Strength in Peers is responsible for hiring, training, and supervising a peer support specialist; providing women in the community who are in danger of becoming addicted to opioids one-on-one peer support; providing support groups if critical mass is achieved; collecting and reporting data; and participating in partnership meetings.
An alert was to be developed to notify any prescribing provider through the electronic health record prior to prescribing an opioid analgesic for more than 7 days for acute pain or more than 14 days for post-surgical pain.
Preliminary Program Evaluation Results
From January through March 2018 (Q1 of data collection) a total of 5,014 opioid prescriptions for were written by SRMG physicians across all specialties; compared to 4,674 prescriptions in from April through June (Q2); and 5,014 prescriptions from July through September 2018 (Q3).

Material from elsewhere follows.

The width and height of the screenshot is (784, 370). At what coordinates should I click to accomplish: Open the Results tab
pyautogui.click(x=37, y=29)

Q4 results are not yet available however we expect the reduction to continue. There were 752 fewer opioid prescriptions written in Q3, which resulted in a 15% reduction in opioid prescriptions across SRMG from Q1 to Q3.
The Opioid alert has been created. The IT team decided that an alert that triggered when certain diagnosis codes were used, instead of a patient just having an open opioid prescription, would better help physicians screen and monitor patients. The alert provides tools including links to the VA and NC state Prescription Monitoring sites, a MEDD (Morphine Equivalent Daily Dose) calculator, a link to the Discussion Points and Controlled Substance Agreement (which both physician and patient need to sign), Naloxone (Narcan) orders and patient instructions, and Urine Drug Screen orders.

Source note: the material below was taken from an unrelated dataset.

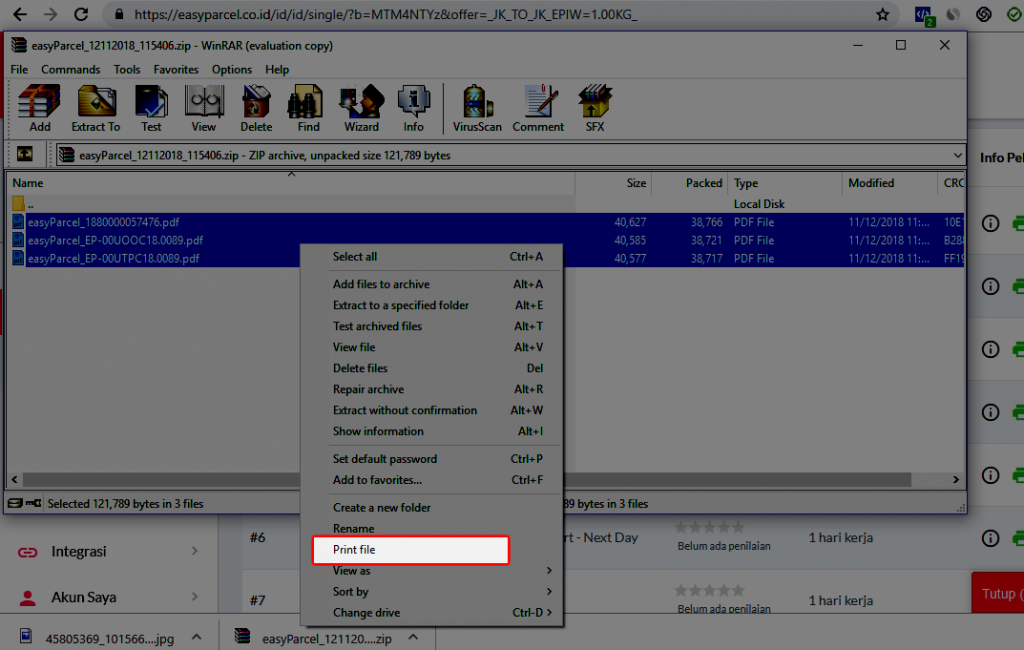This screenshot has width=1024, height=650.
Task: Select Extract to a specified folder
Action: (x=400, y=305)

Valley Program for Aging Services (VPAS) has finished one CPSMP training with 6 women completing the program. Two trainings were started with a total of 14 women starting the program. Two additional trainings are scheduled to start in October. Scheduling and recruitment efforts have begun for CPSMP classes in Spring 2019. Preparation for classes has started, including finding classroom space, recruiting participants, and advertising dates. VPAS is currently also planning a class for the Spring of 2019 that will be held entirely in Spanish.
Next Steps
Based on the favorable preliminary program evaluation results, we aim to continue our initiatives with one recommendation for change. Namely, the peer support specialist recruitment. There has been significant shift in primary care in the last 9 months away from prescribing chronic opioids in primary care. Instead it is being treated as a specialty practice and primary care providers are referring patients to one of three pain management clinics in town. Inpatient providers still prescribe a significant portion of the Opioids provided in the community with women who are not yet addicted. As a result Women Rise is looking to inpatient and beginning conversations with one of the pain clinics as well as the inpatient social workers. We will move to a more flexible model that places the peer in the inpatient setting in the morning and seeing patients throughout the community in the afternoon. They may see patients in any primary care setting at the request of the providers and/or in the community at the request of the patients. In addition, marketing efforts are being planned to increase community awareness of peer support specialists availability to women for secondary prevention. The Peer Support Specialist will provide women one-on-one assistance, including education, help with monitoring signs and symptoms of opiate dependence, and modeling effective coping techniques and self-help strategies based on the specialist’s own experience.